You can add one or more Scales directly to customize things like its type (d3 scale), domain, values, formatting, etc.

// a log-transformed y scale with
// custom domain and formatted as USD
<GG
  data={data}
  aes={{
    x: (d) => d.xVal,
    y: (d) => d.yVal,
  }}
>
  <ScaleY
    type={d3.scaleLog}
    domain={[0, 100000]}
    format={({ value }) => `$${value.toLocaleString()}`}
  />
</GG>

Geometries

What to draw. The shapes that give a visualization something to visualize.
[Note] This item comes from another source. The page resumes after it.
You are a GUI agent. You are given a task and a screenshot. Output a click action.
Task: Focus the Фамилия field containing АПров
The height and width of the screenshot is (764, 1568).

  • GeomLine: line charts and other kinds of lines
  • GeomPoint: scatterplots, dotplots, and bubble charts
  • GeomTile: rectangular charts like heatmaps
  • GeomBar: bar charts (horizontal bars)
  • GeomCol: column charts (vertical bars)
  • GeomHist: histograms
  • GeomArea: area + stacked area charts and ribbon-like things
  • GeomVLine: vertical lines / markers
  • GeomHLine: horizontal lines / markers
  • TODO: GeomLabel, GeomSmooth, GeomSegment, GeomDensity, and more on the way!

Labels

Give the main parts flexible, human-readable labels.

  • header
  • x
  • y

Legend

Each Geom includes a <Legend> that can be added to your Graphique visualization. Continuous aes<->data return values get continuous legends. Categorical aes<->data return values get categorical legends.

Tooltip

Tooltips are provided for each Geom for free. They’re configurable and you can roll your own based on the relevant contextual information (x value, y value, etc) with <Tooltip>. If you’d prefer the Geom to not use a tooltip, you can turn it off by passing showTooltip={false} to the Geom.

Theme

Customize the look and feel of your Graphique visualizations.

// a custom theme
<Theme
  grid={{ stroke: 'none' }}
  axis={{ tickStroke: '#ddd' }}
  axisX={{ showAxisLine: true }}
  font={{ family: 'Inter, system-ui, sans-serif' }}
/>

Roadmap

  • more Geoms
  • linked graphics inside <GGgroup>

Dev

Testing

npm test

Run only some tests

For example, you can also choose to run only some tests with things like:

# run only GeomLine tests
npm test GeomLine

# run only Tooltip tests (multiple Geoms)
npm test Tooltip

Demo local pacakages

For a place to try out new package changes locally, there’s an included React app located in demo that you can start with

npm run demo

If you also watch for changes to the package you’re developing with

npm run watch -w @graphique/<package_name>

the demo app should live reload when you save your package changes.

Publishing and releasing

Use npm run release to publish and release new version(s) of package(s).